WHAT NEEDS TO BE DONE:
Rewrite the lines from the one containing "The width and height of the screenshot is (1920, 1080)." through the one containing "Looking at the screenshot, I should [49, 35].", putting "check box" in place of "checkbox" and leaving everything else as it is.

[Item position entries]
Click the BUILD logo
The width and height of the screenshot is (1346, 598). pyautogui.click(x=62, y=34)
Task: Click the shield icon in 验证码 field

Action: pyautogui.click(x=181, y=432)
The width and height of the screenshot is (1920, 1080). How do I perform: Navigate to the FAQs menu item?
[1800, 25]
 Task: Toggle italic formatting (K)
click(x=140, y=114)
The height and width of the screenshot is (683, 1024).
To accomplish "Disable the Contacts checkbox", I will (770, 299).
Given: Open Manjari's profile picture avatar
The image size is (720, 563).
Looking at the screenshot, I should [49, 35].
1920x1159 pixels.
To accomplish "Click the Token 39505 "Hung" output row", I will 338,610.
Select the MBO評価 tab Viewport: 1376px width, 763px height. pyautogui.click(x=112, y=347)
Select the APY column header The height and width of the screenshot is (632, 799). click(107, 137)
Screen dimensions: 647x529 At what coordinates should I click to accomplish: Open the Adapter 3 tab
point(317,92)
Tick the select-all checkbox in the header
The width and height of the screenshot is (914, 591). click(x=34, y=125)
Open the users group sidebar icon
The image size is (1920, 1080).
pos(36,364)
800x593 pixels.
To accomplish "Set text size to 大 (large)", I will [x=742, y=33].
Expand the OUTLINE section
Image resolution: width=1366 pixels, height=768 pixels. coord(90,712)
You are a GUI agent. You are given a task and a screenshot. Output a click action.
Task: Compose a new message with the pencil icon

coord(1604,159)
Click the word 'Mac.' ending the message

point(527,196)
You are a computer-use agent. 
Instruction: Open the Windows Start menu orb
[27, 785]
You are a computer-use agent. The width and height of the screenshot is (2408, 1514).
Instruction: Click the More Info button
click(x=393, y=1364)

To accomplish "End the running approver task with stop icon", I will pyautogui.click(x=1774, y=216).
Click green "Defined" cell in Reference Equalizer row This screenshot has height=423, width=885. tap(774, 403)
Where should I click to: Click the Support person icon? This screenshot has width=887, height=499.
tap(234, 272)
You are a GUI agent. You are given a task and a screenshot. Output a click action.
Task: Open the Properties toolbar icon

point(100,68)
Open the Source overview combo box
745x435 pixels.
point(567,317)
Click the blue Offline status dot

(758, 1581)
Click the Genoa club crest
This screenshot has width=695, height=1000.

RESPONSE:
The width and height of the screenshot is (1920, 1080). How do I perform: Navigate to the FAQs menu item?
[1800, 25]
 Task: Toggle italic formatting (K)
click(x=140, y=114)
The height and width of the screenshot is (683, 1024).
To accomplish "Disable the Contacts check box", I will (770, 299).
Given: Open Manjari's profile picture avatar
The image size is (720, 563).
Looking at the screenshot, I should [49, 35].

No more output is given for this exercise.